Overall, I think the dilemma is the same- that with digital arts, the field it too big. If the work or “pathway” was drawing, or painting, or sculpture it would be simple- the field is defined- the history is known. We know what a drawing or a painting is, that’s understood and we can move on from there- with digital arts the field it too big, it could be an animation or a website- that’s a huge difference and it is very hard to make useful comments or provide a valuable critique.

November 25, 1974: John Fernie

I remember John Fernie’s work- it was small three photographs- elevated on a simple stand in the centre of the space. The Mezzanine Gallery was on the mezzanine of the old Anna Leonowens Gallery on Coburg Road. You went up the back stairs to get there. I think there was a back way in from the upstairs if the building. His exhibition was one of the last in that space.

November 23, 2007: Social Networks

I’ve just set us a MADigitalArts social network in ning. It is more private than Facebook and may be a useful way for our group to communicate and post viseos, images, email each other etc. This past week Sean Clark created a Camberwell MA Digital Arts group in Facebook which will also be useful.

I’ve been thinking more about the Digital Arts Forum event and the videos that were posted, I’m struck by the number of works that used various effects to distort or filter the video image- I’m wondering what leads to that impulse? I have two intital thoughts and not sure which is more applicable- if it is the ability of these software apps to filter and distort and the seduction of that ability or if it is about the desire to conceal or hide. That desire may relate to how public the forum was- but I didn’t feel that vulnerable from this distance- perhaps if I was a Camberwell I might have felt differently.

containers

I haven’t been as reflective as I’d like to be over the past few weeks. I get busy, I research but don’t spend enough time reflecting. I’m amazed at how varied my colleagues are in their research- it’s great to actually read their weblogs and follow their thinking.
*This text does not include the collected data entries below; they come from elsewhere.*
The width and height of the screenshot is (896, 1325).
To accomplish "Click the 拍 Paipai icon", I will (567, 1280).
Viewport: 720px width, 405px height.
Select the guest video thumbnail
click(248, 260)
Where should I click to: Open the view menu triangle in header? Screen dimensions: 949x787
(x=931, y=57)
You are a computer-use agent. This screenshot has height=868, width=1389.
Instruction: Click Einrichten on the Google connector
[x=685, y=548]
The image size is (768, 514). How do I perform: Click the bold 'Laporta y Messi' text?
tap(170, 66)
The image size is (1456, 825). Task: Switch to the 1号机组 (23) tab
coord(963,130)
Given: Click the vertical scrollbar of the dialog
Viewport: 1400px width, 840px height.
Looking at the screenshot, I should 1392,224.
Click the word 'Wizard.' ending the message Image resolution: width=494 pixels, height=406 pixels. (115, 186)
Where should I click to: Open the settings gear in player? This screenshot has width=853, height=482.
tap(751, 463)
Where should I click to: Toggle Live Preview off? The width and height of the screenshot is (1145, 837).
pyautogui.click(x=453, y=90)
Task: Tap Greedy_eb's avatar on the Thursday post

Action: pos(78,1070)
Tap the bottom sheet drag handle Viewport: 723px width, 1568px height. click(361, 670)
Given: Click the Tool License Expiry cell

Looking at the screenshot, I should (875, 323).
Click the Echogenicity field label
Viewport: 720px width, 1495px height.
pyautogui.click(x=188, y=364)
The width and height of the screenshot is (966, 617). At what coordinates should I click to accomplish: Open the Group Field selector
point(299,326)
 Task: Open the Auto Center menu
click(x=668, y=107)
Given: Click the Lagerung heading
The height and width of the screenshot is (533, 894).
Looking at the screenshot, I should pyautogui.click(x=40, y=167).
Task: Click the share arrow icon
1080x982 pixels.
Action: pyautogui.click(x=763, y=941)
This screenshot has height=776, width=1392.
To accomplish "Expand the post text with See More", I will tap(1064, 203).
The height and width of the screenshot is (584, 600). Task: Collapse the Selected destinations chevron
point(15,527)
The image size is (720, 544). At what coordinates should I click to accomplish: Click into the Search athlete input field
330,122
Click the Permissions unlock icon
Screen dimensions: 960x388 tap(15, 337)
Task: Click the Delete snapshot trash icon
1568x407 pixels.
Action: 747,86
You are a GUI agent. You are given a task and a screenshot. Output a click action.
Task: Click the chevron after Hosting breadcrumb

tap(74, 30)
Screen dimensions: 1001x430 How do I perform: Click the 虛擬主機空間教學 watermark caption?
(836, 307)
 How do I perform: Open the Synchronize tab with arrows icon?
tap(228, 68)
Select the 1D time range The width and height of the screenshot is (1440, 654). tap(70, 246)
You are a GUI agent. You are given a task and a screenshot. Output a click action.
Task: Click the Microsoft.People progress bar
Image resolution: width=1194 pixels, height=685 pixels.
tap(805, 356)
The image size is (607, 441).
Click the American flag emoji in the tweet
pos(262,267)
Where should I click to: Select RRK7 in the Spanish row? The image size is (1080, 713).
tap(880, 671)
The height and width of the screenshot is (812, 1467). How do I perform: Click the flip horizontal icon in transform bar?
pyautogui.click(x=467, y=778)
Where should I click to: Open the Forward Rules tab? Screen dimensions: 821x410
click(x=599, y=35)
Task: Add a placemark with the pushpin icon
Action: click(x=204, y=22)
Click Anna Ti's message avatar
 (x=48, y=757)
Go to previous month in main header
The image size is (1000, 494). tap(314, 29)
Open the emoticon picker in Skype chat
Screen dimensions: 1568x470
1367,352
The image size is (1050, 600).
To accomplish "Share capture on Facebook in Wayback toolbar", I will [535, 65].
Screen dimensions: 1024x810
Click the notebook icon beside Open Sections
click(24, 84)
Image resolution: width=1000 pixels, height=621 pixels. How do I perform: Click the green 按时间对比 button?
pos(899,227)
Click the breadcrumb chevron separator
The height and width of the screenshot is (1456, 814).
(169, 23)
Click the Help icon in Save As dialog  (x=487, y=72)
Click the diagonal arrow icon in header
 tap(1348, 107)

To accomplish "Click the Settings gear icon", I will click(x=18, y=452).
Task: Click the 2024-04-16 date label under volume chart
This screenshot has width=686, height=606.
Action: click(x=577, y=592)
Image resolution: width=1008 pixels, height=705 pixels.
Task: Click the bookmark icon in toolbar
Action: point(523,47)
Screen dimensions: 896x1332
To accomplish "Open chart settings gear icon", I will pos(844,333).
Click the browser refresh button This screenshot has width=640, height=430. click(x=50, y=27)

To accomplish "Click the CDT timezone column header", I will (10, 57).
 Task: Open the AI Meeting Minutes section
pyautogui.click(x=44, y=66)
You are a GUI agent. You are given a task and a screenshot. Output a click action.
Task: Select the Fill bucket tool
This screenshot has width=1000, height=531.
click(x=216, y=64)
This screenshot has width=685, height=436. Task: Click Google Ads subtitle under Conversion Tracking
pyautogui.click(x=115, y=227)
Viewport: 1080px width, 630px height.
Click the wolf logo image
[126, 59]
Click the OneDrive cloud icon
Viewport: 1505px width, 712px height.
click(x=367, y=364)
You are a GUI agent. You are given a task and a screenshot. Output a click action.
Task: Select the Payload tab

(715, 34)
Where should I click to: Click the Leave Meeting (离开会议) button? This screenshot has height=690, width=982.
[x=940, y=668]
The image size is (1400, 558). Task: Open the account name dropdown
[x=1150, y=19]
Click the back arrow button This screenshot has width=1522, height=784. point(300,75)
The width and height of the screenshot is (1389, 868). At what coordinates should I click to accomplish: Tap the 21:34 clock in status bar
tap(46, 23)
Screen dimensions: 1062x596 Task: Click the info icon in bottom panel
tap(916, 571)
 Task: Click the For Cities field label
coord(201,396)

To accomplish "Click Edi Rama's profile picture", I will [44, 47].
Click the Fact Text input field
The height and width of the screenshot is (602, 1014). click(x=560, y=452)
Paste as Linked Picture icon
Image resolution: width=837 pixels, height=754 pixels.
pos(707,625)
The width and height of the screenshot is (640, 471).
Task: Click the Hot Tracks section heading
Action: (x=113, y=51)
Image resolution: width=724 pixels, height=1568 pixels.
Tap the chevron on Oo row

November 23, 1974: Carole Conde

Carole Conde was still making sculpture in 1974.

She installed a very minimal sculpture comprised of two long wooden beams on the outside patio of the gallery through to the spring of 1975. The piece consisted of two, long 8×8″ beams each probably about 16′ long. They ran along the outside patio of the gallery on Coburg Road. One sat flush on the brick ground of the patio, parallel to the low railing delineating the elevated patio and the second rested on the top edge of the end of the first meeting the ground at the far end, extending the overall length of the piece.

A very simple elegant gesture, sculpture as a material practice.

Novermber 19, 1976: Alan Barkley, Jim Schaeufele Recent Sculpture

Alan Barkley makes large wooden sculptures, Jim Schaeufele makes small ones.

November 17, 1975: Harris Edelman

Harris Edelman lives in this beautiful loft on the top floor of a building just below the citadel. He has this great idea to float hot air balloons made out of big polyethylene bags from the dry cleaners business downstairs.

It’s a calm evening and we’re all meeting at his loft where he has fabricated these crossed balsa wood structures which keep the bag open enough at the base not to melt the plastic as the hot air from a candle  slowly inflate the bag. We let six of them float off glowing and flickering into the night.

November 17, 2007: Making Artistic Inquiry Visible

Reflecting further on “action research” methodologies and the differences between creative production and artistic research in terms of what is actually produced, I am critical of how the written aspects of representing research in practice based visual arts have distorted some current art making. Any assessment process perverts behavior. I’m curious how a systematic approach to research and documenting research methodologies have skewed some contemporary art practices, and how the documentation of those practices within the University have transformed and distorted art made within the University context.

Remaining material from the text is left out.